Learning to Scan: A Deep Reinforcement Learning Approach for Personalized Scanning in CT Imaging
Ziju Shen, Yufei Wang, Dufan Wu, Xu Yang, Bin Dong

TL;DR
This paper introduces a deep reinforcement learning method to personalize CT scanning strategies, optimizing angle and dose selection for each individual to improve image reconstruction while reducing radiation exposure.
Contribution
It formulates CT scanning as an MDP and applies deep RL to learn personalized scanning policies, outperforming traditional random or uniform strategies.
Findings
Personalized scanning strategies improve reconstruction quality.
The RL-based approach generalizes across different reconstruction algorithms.

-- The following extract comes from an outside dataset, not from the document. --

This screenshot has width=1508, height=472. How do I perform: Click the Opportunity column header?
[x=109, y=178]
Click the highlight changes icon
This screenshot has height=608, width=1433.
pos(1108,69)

Reduces radiation dose while maintaining image quality.
Abstract
Computed Tomography (CT) takes X-ray measurements on the subjects to reconstruct tomographic images. As X-ray is radioactive, it is desirable to control the total amount of dose of X-ray for safety concerns. Therefore, we can only select a limited number of measurement angles and assign each of them limited amount of dose. Traditional methods such as compressed sensing usually randomly select the angles and equally distribute the allowed dose on them. In most CT reconstruction models, the emphasize is on designing effective image representations, while much less emphasize is on improving the scanning strategy. The simple scanning strategy of random angle selection and equal dose distribution performs well in general, but they may not be ideal for each individual subject. It is more desirable to design a personalized scanning strategy for each subject to obtain better reconstruction…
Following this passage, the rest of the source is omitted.